There does seem to be confusion among some physicians and their professional clinical staff when it comes to correctly billing for “incident to” services at 100 percent of the physician’s fee schedule. The Medicare Carrier’s Manual defines “incident to” as follows: “services furnished as an integral although incidental part of a physician’s personal professional services.” This recognizes the valuable role physician assistants (PAs) and nurse practitioners (NP) play in the healthcare industry and in the care of patients.


It is recommended that PAs and NPs conscientiously comply with Medicare’s guidelines in billing for services that fall under the “incident to” category in order to ensure proper reimbursement and to avoid audits. For a service to be considered as an “incident to” service, it must meet the following criteria.

• The service performed must be one that is typically performed in a physician’s office.
• The service performed should be within the scope of practice of the PA or NP.
• The physician should be in the office or office suite (on-site) when the service is rendered.
• The physician must personally treat the patient on the patient’s first visit to the practice or treat established patients who come to the office with a new medical condition.

To illustrate the difference between an “incident to” service and one that does not meet the criteria, here are two examples.

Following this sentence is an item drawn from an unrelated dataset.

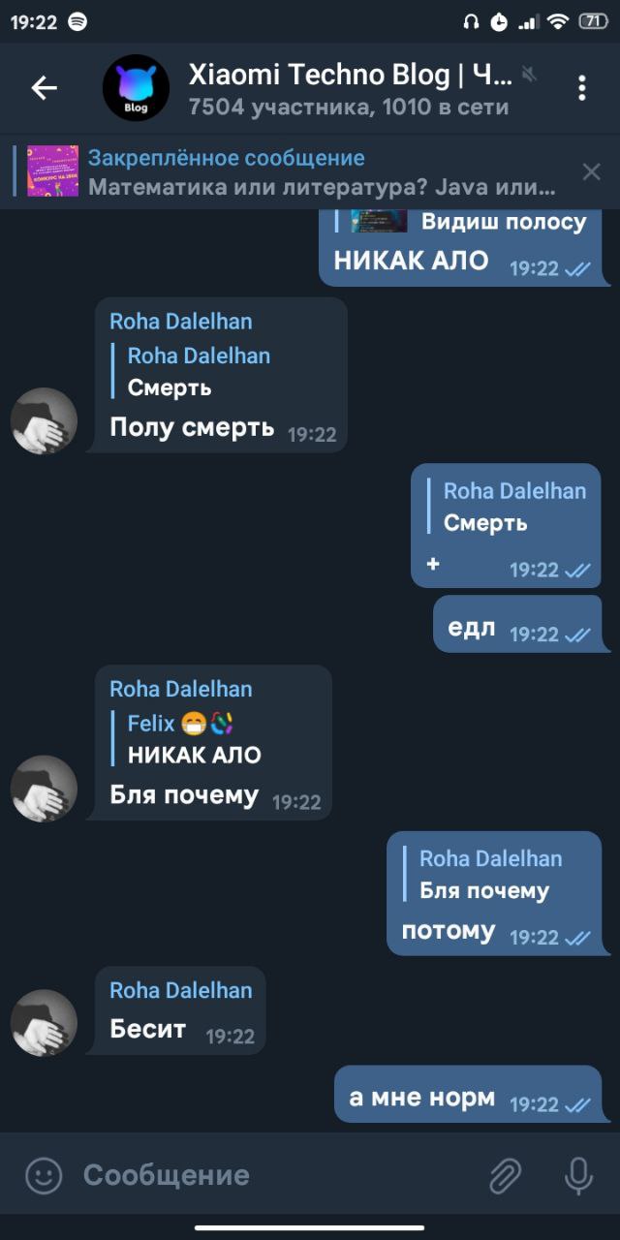Tap the Spotify icon in the status bar
Image resolution: width=620 pixels, height=1240 pixels.
(78, 21)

Example 1: A 70-year-old Medicare patient has been treated previously by the physician and was diagnosed with rheumatoid arthritis. The patient comes back to the physician’s office a month later with some pain in her joints. The PA or NP sees the patient and subsequently reviews the patient’s medical history and current medication(s). He or she also discusses current pain levels with the patient. The PA or NP then performs a level two exam, noting any changes from the previous exam. Finally, the PA or NP prescribes some medication for the pain. The Medicare beneficiary leaves the office without seeing or having direct contact with the physician on this visit. However, the physician was in the suite of offices when the PA or NP treated the patient.

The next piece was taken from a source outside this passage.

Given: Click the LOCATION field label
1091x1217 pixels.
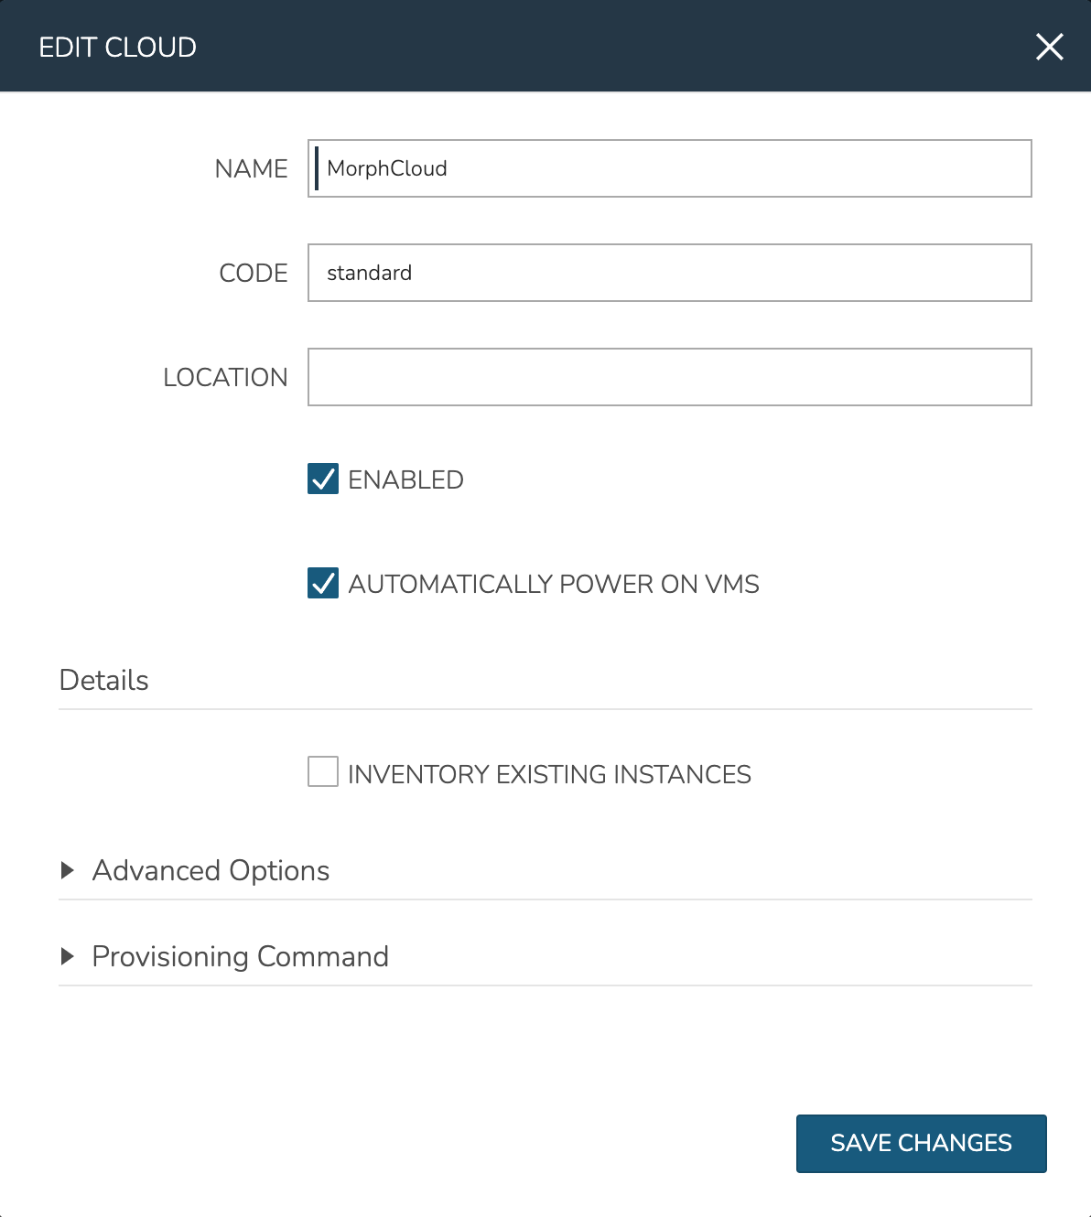Looking at the screenshot, I should 225,377.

This is an example of an “incident to” service that would be reimbursed at 100 percent of the physician’s fee schedule. In order to receive 100 percent reimbursement, Medicare requires that the claim form on an “incident to” service be filled out with the physician’s name and provider number.

Example 2: A PA or NP sees a 70-year-old Medicare patient, who comes into the office for a follow-up visit for her rheumatoid arthritis. She previously saw the physician for this problem. During the follow-up visit, the PA or NP diagnoses pharyngitis and prescribes an antibiotic.

This is an example of a service that would be reimbursed at 85 percent of the Medicare Fee Schedule. The visit starts out as “incident to” service but when the PA or NP starts treatment on a new problem, it stops being an “incident to” service. The PA or NP must bill for the visit under his or her own number unless the physician sees the patient, examines her and documents it.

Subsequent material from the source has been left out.